The NFL has been using Roman numerals to classify their Super Bowls since 1971. It’s no different in 2022, with Super Bowl LVI plastered all over social media feeds, TV screens, and promotional materials throughout Los Angeles.
You may be wondering, “what does LVI mean?” Well, you’re not alone. We’ll help identify why the NFL uses Roman numerals to categorize their Super Bowls and what they mean.
What number is the Super Bowl this year?
In 2022, the NFL will host Super Bowl LVI at SoFi Stadium in Los Angeles, California.

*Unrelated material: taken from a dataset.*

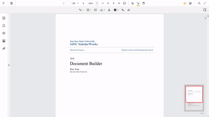Open the Master's Projects link
The image size is (209, 117).
[77, 50]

In Roman numerals, LVI equals 56. That means this year’s Super Bowl is the 56th edition of the event.
Why does the NFL use Roman numerals for the Super Bowl?
Super Bowl 1 dates all the way back to 1966 when the American Football League (AFL) and National Football League (NFL) merged their two leagues. The first four Super Bowls were just Super Bowl 1-4. Starting with Super Bowl 5, the league switched to using Roman numerals. Here’s why, from the NFL media guide:
“The Roman numerals were adopted to clarify any confusion that may occur because the NFL Championship Game — the Super Bowl — is played in the year following a chronologically recorded season. Numerals I through IV were added later for the first four Super Bowls.”
The Roman numeral system was put into place in the NFL to eliminate any confusion. Yet, here we were, confused.
However, it’s a great move since the Super Bowl takes place following the turn of the calendar year.
How do Super Bowl Roman numerals work?
The Roman numeral system is simple to understand as long as you can remember what each letter stands for. Below is a list of each letter and their value:
- I = 1
- V = 5
- X = 10
- L = 50
- C = 100
- D = 500
- M = 1,000
Super Bowl LVI can be depicted following the chart: L(50) + V(5) + I(1) = 56. You can follow it dating back to all the Super Bowls, except with Super Bowl 50.
Super Bowl 50 took place in 2016, putting a cap on the 2015 NFL season. If the NFL were to have followed the Roman numeral system, the game would’ve been marketed as Super Bowl L.
Instead, the league changed course and used Arabic numerals instead. Thus, it became Super Bowl XL. The next time the NFL will use any single letters, if they continue following the Roman numeral system, will be Super Bowls 100, 500, and 1,000.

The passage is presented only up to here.